The entire point of new year’s resolutions is to create goals that align us with our vision of our highest self. We want, through creating visions, to solidify a path to a better version of ourselves.
This often takes the form of weight loss or fitness, but it doesn’t have to. For many, emotional work, business goals, or other processes are effective goalposts that flesh out the year.
Most people don’t stick with their resolutions very long. Most of the time I don’t think this is because we don’t have the follow-through to make it a year, I actually think the problem is in the goal setting itself.
We need to be really intentional about self-awareness with our goals. While our ego may want to lose twenty pounds, that often isn’t what our soul really craves, and so it’s not where our focus goes.
If we make goals that are incompatible with our true inner needs OR which don’t take into account very real trauma that we need to overcome FIRST, we are doomed to not be successful.

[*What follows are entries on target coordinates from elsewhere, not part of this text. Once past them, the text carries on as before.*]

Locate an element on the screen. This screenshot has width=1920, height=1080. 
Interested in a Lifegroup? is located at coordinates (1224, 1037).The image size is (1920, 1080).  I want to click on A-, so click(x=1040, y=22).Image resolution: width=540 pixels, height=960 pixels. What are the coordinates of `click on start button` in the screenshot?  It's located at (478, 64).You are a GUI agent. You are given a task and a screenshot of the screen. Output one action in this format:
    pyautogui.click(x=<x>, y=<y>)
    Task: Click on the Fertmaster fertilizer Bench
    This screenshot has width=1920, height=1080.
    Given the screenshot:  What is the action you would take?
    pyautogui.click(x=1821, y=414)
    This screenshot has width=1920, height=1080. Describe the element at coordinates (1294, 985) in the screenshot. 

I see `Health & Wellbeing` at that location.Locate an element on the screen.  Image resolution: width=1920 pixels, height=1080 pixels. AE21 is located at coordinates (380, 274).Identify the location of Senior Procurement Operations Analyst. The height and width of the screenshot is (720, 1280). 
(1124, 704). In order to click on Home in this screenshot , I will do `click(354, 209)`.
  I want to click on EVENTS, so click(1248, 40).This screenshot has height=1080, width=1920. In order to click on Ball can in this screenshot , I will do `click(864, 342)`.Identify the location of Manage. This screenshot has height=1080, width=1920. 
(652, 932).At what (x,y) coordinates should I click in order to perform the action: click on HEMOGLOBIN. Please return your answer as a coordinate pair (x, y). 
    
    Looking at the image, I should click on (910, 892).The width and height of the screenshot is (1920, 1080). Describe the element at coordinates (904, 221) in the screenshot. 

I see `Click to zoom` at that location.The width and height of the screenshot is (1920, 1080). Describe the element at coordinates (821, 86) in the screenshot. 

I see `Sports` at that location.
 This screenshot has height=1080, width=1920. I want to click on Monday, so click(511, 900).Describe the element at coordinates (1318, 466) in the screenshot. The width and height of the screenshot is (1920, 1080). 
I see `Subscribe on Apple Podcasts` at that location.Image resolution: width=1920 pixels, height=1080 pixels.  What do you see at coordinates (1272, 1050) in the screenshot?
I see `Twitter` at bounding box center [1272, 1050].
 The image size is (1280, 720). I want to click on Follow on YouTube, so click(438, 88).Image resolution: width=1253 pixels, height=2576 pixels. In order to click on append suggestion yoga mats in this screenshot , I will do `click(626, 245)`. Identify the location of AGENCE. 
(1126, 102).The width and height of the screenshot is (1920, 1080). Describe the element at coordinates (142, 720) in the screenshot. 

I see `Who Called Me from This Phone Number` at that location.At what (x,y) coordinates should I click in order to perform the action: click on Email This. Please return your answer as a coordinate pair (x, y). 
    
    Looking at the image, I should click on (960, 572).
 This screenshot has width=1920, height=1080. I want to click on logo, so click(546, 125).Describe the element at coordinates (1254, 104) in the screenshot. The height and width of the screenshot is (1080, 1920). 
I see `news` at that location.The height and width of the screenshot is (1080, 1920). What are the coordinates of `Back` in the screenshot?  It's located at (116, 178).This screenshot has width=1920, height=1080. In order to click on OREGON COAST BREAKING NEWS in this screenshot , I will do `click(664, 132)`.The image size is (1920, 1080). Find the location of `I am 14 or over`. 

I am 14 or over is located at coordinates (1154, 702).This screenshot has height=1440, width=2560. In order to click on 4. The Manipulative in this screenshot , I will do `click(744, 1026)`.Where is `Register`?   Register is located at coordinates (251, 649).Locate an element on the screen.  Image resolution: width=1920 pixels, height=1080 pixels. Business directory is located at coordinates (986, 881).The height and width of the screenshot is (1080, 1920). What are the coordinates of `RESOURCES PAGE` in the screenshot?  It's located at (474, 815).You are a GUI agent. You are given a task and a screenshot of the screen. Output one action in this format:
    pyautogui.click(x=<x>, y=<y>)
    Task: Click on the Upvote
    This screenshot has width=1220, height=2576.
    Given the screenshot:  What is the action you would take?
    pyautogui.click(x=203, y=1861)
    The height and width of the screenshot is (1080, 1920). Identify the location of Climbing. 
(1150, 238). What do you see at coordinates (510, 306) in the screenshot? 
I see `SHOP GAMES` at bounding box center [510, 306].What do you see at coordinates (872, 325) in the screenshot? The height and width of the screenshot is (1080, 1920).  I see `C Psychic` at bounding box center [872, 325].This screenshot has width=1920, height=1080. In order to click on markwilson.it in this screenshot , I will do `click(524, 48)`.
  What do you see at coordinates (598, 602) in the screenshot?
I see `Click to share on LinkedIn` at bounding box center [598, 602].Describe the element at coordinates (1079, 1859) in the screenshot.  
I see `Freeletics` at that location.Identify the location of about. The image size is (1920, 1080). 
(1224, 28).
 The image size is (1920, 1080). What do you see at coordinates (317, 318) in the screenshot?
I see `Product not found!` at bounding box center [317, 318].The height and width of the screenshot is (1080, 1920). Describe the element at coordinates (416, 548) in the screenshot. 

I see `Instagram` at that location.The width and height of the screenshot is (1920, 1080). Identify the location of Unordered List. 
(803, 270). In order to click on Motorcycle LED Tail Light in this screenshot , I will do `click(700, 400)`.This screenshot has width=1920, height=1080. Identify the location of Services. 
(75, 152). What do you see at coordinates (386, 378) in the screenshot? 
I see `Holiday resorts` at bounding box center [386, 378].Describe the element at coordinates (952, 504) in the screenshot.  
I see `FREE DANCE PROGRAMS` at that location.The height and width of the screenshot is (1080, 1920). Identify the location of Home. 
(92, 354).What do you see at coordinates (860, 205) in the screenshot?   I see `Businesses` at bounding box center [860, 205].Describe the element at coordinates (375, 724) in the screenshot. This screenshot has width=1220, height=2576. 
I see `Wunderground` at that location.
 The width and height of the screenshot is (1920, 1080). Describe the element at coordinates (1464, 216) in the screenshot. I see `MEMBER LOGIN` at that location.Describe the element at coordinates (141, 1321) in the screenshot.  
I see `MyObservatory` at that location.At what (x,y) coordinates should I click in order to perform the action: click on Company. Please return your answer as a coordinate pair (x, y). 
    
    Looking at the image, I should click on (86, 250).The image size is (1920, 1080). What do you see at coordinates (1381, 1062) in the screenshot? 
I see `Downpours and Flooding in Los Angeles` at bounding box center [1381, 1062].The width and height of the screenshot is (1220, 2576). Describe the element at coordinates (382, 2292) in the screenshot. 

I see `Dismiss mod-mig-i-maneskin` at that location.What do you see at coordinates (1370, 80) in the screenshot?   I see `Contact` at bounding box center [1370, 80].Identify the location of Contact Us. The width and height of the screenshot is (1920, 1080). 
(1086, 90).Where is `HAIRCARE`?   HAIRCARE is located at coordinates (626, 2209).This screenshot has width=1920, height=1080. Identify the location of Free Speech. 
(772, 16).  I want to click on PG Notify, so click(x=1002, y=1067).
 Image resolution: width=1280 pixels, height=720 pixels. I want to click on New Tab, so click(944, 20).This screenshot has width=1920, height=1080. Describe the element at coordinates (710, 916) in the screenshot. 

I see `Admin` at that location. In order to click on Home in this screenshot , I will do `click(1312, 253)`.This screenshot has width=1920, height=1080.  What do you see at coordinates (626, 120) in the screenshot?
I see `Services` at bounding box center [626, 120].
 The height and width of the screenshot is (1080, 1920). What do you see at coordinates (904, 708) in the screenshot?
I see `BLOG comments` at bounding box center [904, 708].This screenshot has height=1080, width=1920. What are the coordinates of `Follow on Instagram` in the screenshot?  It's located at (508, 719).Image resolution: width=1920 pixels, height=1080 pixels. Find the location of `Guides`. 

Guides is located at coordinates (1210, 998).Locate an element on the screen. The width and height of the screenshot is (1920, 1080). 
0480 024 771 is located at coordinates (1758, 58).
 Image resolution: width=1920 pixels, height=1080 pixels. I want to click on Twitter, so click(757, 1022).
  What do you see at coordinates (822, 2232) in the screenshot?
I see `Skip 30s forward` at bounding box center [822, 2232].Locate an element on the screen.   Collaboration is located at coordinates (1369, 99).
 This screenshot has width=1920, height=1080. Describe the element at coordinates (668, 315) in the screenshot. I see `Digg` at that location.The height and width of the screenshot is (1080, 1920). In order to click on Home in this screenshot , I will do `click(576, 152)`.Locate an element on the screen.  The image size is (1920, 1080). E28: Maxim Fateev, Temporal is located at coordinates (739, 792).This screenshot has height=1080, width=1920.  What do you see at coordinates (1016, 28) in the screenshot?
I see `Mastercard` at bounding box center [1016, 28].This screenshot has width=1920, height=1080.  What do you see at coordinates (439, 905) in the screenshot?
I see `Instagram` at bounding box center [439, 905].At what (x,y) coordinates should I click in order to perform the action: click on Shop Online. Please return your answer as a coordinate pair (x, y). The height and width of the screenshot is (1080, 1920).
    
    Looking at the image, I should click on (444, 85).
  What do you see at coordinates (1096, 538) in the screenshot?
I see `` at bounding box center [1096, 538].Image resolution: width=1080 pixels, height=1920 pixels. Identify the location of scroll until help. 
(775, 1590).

What do we REALLY want? Most of the time it is not a certain number of pounds lost, but instead a more confident self-image, a feeling of vibrancy and energy, or peace of mind about our health.
When we get to the root of what we really want, weight loss may be a part of the process, but it usually isn’t the main intention.
Another problem with goal setting tends to be in the haphazard way we plan. We simply say “I want to lose weight” instead of being more specific. Specificity is the solution for almost any goal you want to really achieve. If weight loss is part of your goal, for example, then you need to be intentional about finding out how much and calculating a realistic amount of time to lose that weight.
In order to do that, you need to know more than what a basic home scale can tell you. You need to know your muscle mass, your basal metabolic rate, a picture of your overall metabolic health, and a sense of what foods are inflammatory or healing for you.
Once you know this, you can better calculate a goal for yourself that won’t have you binging and restricting until you eventually give up.
I want to be clear: I am a nutritionist and much of what I do involves helping people find a healthy weight for their body. BUT, and this is HUGE, weight loss is almost never about weight loss and if we don’t have a clear picture of what we want to achieve with weight loss, it becomes a vanity goal that lacks substance.
You’re far better off creating a vision of how the future you might feel internally as well as how they might look and then working with someone who can help provide you with the tools and knowledge, as well as the realistic steps and timeline to manifest that person.
You do have the ability inside you. For some of us it is easier than others, but as you set your intentions for this year, start by asking yourself why these goals are on your list, and what they really say about you and your relationship with yourself.